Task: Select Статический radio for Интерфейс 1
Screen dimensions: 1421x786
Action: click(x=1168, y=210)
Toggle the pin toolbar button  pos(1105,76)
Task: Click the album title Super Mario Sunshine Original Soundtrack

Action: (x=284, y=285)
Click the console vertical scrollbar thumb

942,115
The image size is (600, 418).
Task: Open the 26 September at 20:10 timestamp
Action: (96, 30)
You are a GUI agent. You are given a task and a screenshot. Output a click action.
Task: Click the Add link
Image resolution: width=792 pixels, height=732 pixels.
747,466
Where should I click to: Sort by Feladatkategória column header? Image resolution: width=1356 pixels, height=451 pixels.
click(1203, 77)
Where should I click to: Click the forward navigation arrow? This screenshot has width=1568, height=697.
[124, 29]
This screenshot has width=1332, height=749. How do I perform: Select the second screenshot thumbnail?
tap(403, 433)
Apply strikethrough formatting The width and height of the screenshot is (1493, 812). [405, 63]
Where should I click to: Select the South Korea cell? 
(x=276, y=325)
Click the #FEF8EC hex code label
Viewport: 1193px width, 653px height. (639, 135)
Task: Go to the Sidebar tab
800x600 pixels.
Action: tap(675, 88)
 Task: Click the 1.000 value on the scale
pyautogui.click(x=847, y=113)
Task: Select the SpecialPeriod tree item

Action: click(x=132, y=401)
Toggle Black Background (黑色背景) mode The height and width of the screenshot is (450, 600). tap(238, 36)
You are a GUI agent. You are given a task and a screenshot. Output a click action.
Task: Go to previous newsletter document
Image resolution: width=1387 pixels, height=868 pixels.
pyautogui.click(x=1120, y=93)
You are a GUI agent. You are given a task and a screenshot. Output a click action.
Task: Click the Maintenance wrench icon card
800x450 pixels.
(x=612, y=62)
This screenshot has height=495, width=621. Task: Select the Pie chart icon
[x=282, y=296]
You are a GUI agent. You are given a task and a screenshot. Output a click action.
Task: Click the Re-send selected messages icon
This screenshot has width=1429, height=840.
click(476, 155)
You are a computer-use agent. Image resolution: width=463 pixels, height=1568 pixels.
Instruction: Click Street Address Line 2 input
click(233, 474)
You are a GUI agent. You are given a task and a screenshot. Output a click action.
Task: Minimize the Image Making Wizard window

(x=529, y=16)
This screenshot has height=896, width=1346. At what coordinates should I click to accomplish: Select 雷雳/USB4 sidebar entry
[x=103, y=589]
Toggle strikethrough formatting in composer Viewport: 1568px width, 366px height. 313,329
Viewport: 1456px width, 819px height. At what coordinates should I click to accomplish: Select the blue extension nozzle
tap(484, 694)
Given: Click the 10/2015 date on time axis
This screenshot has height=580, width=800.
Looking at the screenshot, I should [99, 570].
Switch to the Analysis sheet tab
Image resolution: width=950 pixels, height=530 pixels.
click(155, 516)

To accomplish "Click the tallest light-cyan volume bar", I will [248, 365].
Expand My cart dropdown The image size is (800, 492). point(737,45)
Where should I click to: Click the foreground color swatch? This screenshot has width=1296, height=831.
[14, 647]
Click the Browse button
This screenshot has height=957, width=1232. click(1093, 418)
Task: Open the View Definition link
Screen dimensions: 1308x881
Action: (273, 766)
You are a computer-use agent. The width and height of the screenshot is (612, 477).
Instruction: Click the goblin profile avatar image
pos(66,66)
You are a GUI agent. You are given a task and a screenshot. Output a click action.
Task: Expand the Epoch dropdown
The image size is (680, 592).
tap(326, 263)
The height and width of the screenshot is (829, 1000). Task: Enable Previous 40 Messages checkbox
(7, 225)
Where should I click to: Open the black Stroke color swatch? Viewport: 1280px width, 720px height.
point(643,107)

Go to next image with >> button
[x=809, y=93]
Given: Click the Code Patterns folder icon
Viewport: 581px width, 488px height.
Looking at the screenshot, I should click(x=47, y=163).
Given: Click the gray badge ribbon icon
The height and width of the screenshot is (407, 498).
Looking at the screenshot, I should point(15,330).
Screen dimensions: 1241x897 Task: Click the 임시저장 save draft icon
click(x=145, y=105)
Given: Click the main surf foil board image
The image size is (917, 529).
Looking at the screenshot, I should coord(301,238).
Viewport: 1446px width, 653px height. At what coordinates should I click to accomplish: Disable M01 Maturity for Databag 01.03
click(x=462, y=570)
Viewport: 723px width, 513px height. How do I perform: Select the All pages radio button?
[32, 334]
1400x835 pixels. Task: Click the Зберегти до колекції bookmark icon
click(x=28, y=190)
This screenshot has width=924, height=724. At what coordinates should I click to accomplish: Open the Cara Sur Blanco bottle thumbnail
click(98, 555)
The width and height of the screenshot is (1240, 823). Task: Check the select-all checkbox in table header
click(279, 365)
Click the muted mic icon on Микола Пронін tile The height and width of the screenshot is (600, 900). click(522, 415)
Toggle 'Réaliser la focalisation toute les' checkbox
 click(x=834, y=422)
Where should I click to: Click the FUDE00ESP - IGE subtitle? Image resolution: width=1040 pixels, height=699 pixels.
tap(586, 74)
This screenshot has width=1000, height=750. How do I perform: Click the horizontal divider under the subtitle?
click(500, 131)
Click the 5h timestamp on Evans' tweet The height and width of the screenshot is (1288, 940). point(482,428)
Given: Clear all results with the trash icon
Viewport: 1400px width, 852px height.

━━━━━━━━━━━━━━━━━━━━━━━━━━━━━━

## TASK DESCRIPTION
Copy out every line of the items above, keeping each one identical to the original.

## REPLY TO THE EXERCISE
Task: Select Статический radio for Интерфейс 1
Screen dimensions: 1421x786
Action: click(x=1168, y=210)
Toggle the pin toolbar button  pos(1105,76)
Task: Click the album title Super Mario Sunshine Original Soundtrack

Action: (x=284, y=285)
Click the console vertical scrollbar thumb

942,115
The image size is (600, 418).
Task: Open the 26 September at 20:10 timestamp
Action: (96, 30)
You are a GUI agent. You are given a task and a screenshot. Output a click action.
Task: Click the Add link
Image resolution: width=792 pixels, height=732 pixels.
747,466
Where should I click to: Sort by Feladatkategória column header? Image resolution: width=1356 pixels, height=451 pixels.
click(1203, 77)
Where should I click to: Click the forward navigation arrow? This screenshot has width=1568, height=697.
[124, 29]
This screenshot has width=1332, height=749. How do I perform: Select the second screenshot thumbnail?
tap(403, 433)
Apply strikethrough formatting The width and height of the screenshot is (1493, 812). [405, 63]
Where should I click to: Select the South Korea cell? 
(x=276, y=325)
Click the #FEF8EC hex code label
Viewport: 1193px width, 653px height. (639, 135)
Task: Go to the Sidebar tab
800x600 pixels.
Action: tap(675, 88)
 Task: Click the 1.000 value on the scale
pyautogui.click(x=847, y=113)
Task: Select the SpecialPeriod tree item

Action: click(x=132, y=401)
Toggle Black Background (黑色背景) mode The height and width of the screenshot is (450, 600). tap(238, 36)
You are a GUI agent. You are given a task and a screenshot. Output a click action.
Task: Go to previous newsletter document
Image resolution: width=1387 pixels, height=868 pixels.
pyautogui.click(x=1120, y=93)
You are a GUI agent. You are given a task and a screenshot. Output a click action.
Task: Click the Maintenance wrench icon card
800x450 pixels.
(x=612, y=62)
This screenshot has height=495, width=621. Task: Select the Pie chart icon
[x=282, y=296]
You are a GUI agent. You are given a task and a screenshot. Output a click action.
Task: Click the Re-send selected messages icon
This screenshot has width=1429, height=840.
click(476, 155)
You are a computer-use agent. Image resolution: width=463 pixels, height=1568 pixels.
Instruction: Click Street Address Line 2 input
click(233, 474)
You are a GUI agent. You are given a task and a screenshot. Output a click action.
Task: Minimize the Image Making Wizard window

(x=529, y=16)
This screenshot has height=896, width=1346. At what coordinates should I click to accomplish: Select 雷雳/USB4 sidebar entry
[x=103, y=589]
Toggle strikethrough formatting in composer Viewport: 1568px width, 366px height. 313,329
Viewport: 1456px width, 819px height. At what coordinates should I click to accomplish: Select the blue extension nozzle
tap(484, 694)
Given: Click the 10/2015 date on time axis
This screenshot has height=580, width=800.
Looking at the screenshot, I should [99, 570].
Switch to the Analysis sheet tab
Image resolution: width=950 pixels, height=530 pixels.
click(155, 516)

To accomplish "Click the tallest light-cyan volume bar", I will [248, 365].
Expand My cart dropdown The image size is (800, 492). point(737,45)
Where should I click to: Click the foreground color swatch? This screenshot has width=1296, height=831.
[14, 647]
Click the Browse button
This screenshot has height=957, width=1232. click(1093, 418)
Task: Open the View Definition link
Screen dimensions: 1308x881
Action: (273, 766)
You are a computer-use agent. The width and height of the screenshot is (612, 477).
Instruction: Click the goblin profile avatar image
pos(66,66)
You are a GUI agent. You are given a task and a screenshot. Output a click action.
Task: Expand the Epoch dropdown
The image size is (680, 592).
tap(326, 263)
The height and width of the screenshot is (829, 1000). Task: Enable Previous 40 Messages checkbox
(7, 225)
Where should I click to: Open the black Stroke color swatch? Viewport: 1280px width, 720px height.
point(643,107)

Go to next image with >> button
[x=809, y=93]
Given: Click the Code Patterns folder icon
Viewport: 581px width, 488px height.
Looking at the screenshot, I should click(x=47, y=163).
Given: Click the gray badge ribbon icon
The height and width of the screenshot is (407, 498).
Looking at the screenshot, I should point(15,330).
Screen dimensions: 1241x897 Task: Click the 임시저장 save draft icon
click(x=145, y=105)
Given: Click the main surf foil board image
The image size is (917, 529).
Looking at the screenshot, I should coord(301,238).
Viewport: 1446px width, 653px height. At what coordinates should I click to accomplish: Disable M01 Maturity for Databag 01.03
click(x=462, y=570)
Viewport: 723px width, 513px height. How do I perform: Select the All pages radio button?
[32, 334]
1400x835 pixels. Task: Click the Зберегти до колекції bookmark icon
click(x=28, y=190)
This screenshot has width=924, height=724. At what coordinates should I click to accomplish: Open the Cara Sur Blanco bottle thumbnail
click(98, 555)
The width and height of the screenshot is (1240, 823). Task: Check the select-all checkbox in table header
click(279, 365)
Click the muted mic icon on Микола Пронін tile The height and width of the screenshot is (600, 900). click(522, 415)
Toggle 'Réaliser la focalisation toute les' checkbox
 click(x=834, y=422)
Where should I click to: Click the FUDE00ESP - IGE subtitle? Image resolution: width=1040 pixels, height=699 pixels.
tap(586, 74)
This screenshot has width=1000, height=750. How do I perform: Click the horizontal divider under the subtitle?
click(500, 131)
Click the 5h timestamp on Evans' tweet The height and width of the screenshot is (1288, 940). point(482,428)
Given: Clear all results with the trash icon
Viewport: 1400px width, 852px height.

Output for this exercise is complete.